Have a high-traffic website? Great, but be careful
This one is an interesting and tricky factor that can jeopardize website speed. Every online business aims to reach a wide range of audiences, but where there is desire, there is going to be a flame, and this one can burn pretty hard.
A website loading slowly can also be caused by high website traffic. Traffic depends on the amount of bandwidth available to a site. Although information moves faster than light, websites can only handle so many visitors before becoming sluggish.
So how to handle “too many visitors” at the same time? There is a straightforward solution: expand bandwidth. You don’t want to avoid potential buyers, so keep your website thorough and stamen by bandwidth expansion.

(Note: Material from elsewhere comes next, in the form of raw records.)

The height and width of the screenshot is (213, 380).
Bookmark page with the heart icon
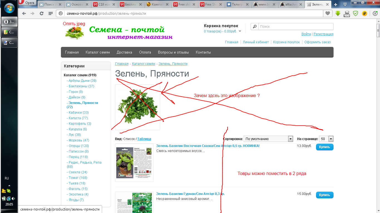[328, 14]
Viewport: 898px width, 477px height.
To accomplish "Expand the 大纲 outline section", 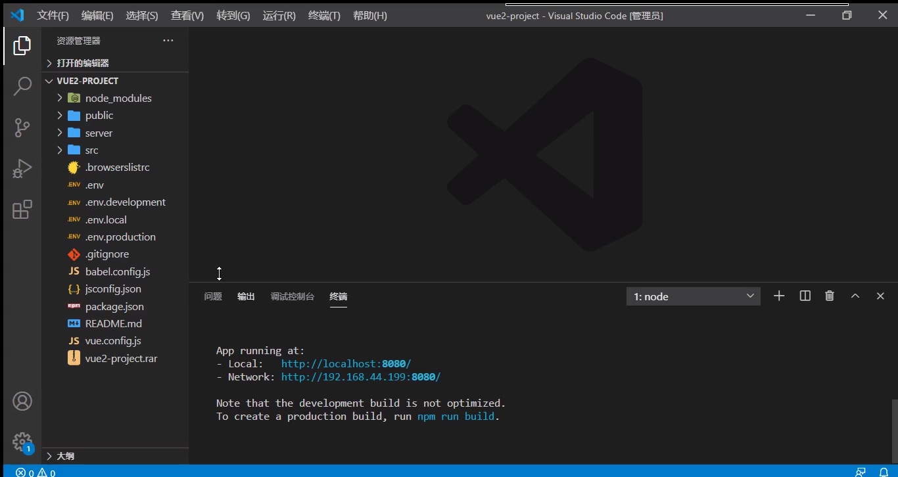I will tap(65, 456).
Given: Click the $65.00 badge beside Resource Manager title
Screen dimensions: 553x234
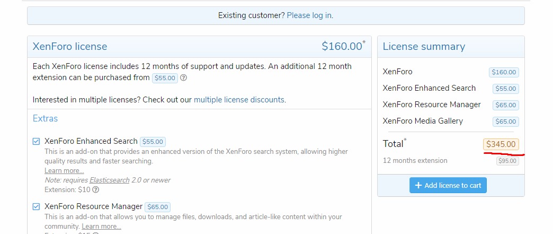Looking at the screenshot, I should pos(157,207).
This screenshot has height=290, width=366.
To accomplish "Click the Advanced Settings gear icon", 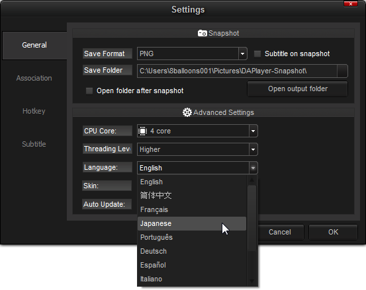I will pyautogui.click(x=187, y=112).
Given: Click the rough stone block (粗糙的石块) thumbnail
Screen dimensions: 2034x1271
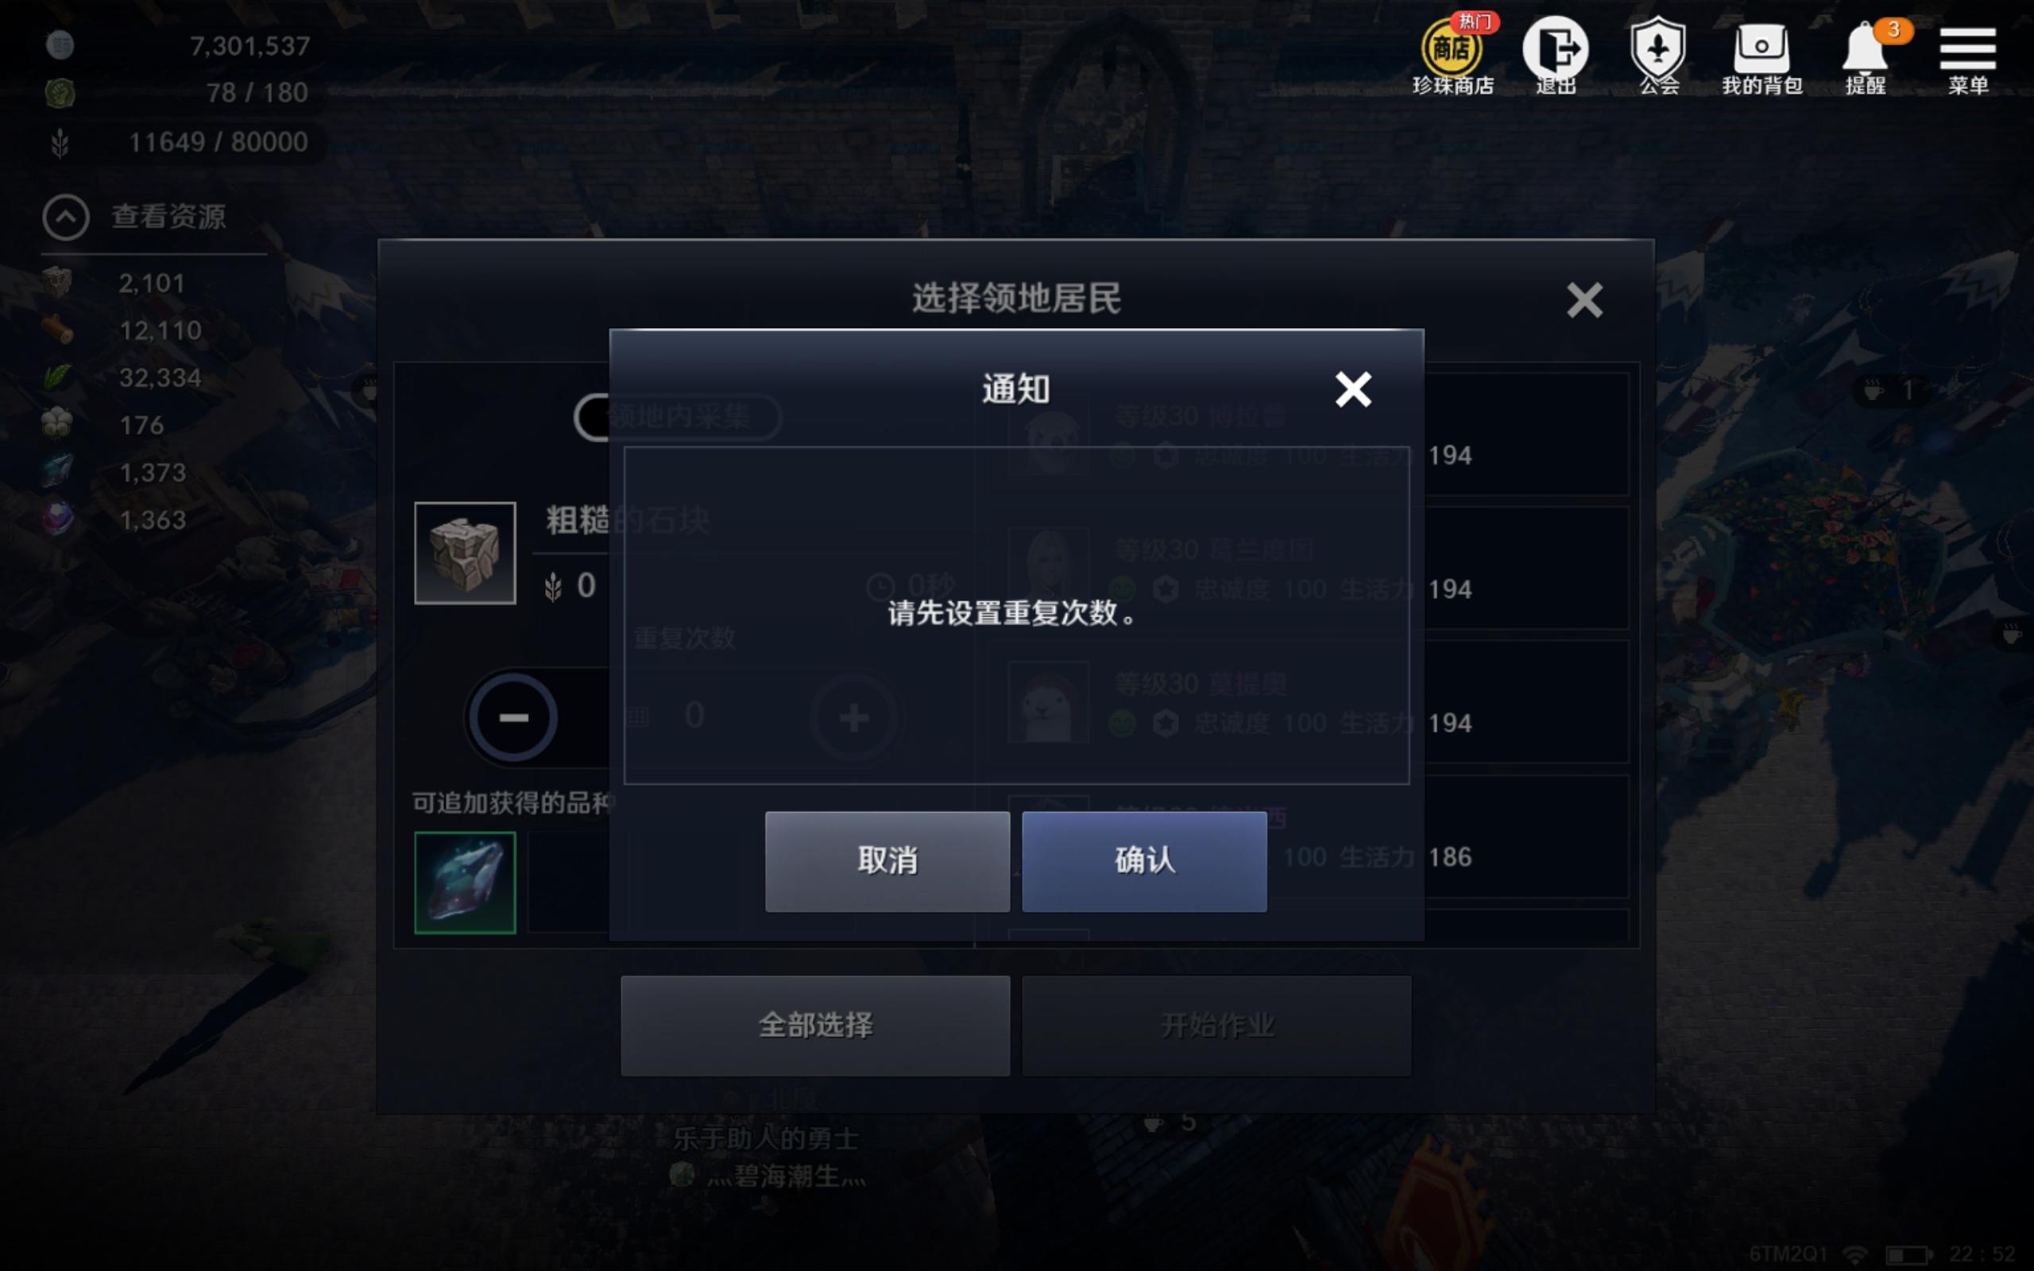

Nobody likes too many ADS, even your website
Adding too many ads to your website can cause it to function slowly. Another downside of having too many ads is that it leads to HTTP requests, which require additional processing time. If ads are your primary source of revenue, then you might lose money if you have too much advertising on your site. An overly slow-loading page that shows ads instead of content will cause users to bounce. Don't put more than one or two ads on a page. Your site will load faster, and your visitors will stay longer.
Too many file requests (RTTs)
There is a separate file request for every small element on your website. Every CSS file, every image, every share button, and every Javascript code is a separate file request. There is a limit to how many requests your server can handle each second. Whenever possible, reduce the number of files on your pages. The CSS stylesheet, images, and Javascript are all included.
Stop writing dirty codes
In this case, being dirty doesn’t make your site more desirable; it makes your site more bugging. A website stylesheet can grow in size due to excessive white spaces, inline styling, empty new lines, and unnecessary comments. By removing these unnecessary elements, you'll be able to compress the code, reduce the file size, and improve the load time of your website. If you're monitoring SEO, you'll also notice a significant improvement. Life hack: Minify!
Don’t skimp on hosting service
A web host is responsible for serving your site to users from their server. Choosing the right web host can significantly impact your website's performance. Your customers may leave your website because it takes too long to load if you choose a cheaper hosting service.
Remember the old saying: “For what seems cheaper at first can ultimately turn out to be an expensive mistake.”
Use Headless CMS
API is essential to the concept of a headless CMS and the core of what it offers. Using the headless CMS approach makes high-speed websites. Thanks to the API rendering process is more efficient.
Each page undergoes a build process only once when data for that page is pulled from your CMS and/or other databases/APIs and assembled into a final HTML document. To display a static HTML page, the browser must send a single request to the nearest server in your global CDN. The result is a lightning-fast website because page load times are typically under a second.
How can BCMS improve your page load speed?
As a headless CMS, BCMS is fast and secure by default, but besides that can offer these specific things that can have positive effects on your website performance:
BCMS, as a CDN-enabled headless CMS, allows users to deliver content more quickly using a globally cached network.
BCMS has an API-first approach that can improve the connectivity interface to an application and offer you a multiplatform presence without jeopardizing web performance.
BCMS enables you to use any programming language you want for developing your website.
With BCMS, you have the opportunity to choose the hosting option which suits you the best.
BCMS is a future-proof content management system. By using BCMS, you don’t have to worry that it will be an outdated CMS one day because it can quickly adapt to any new industry standards.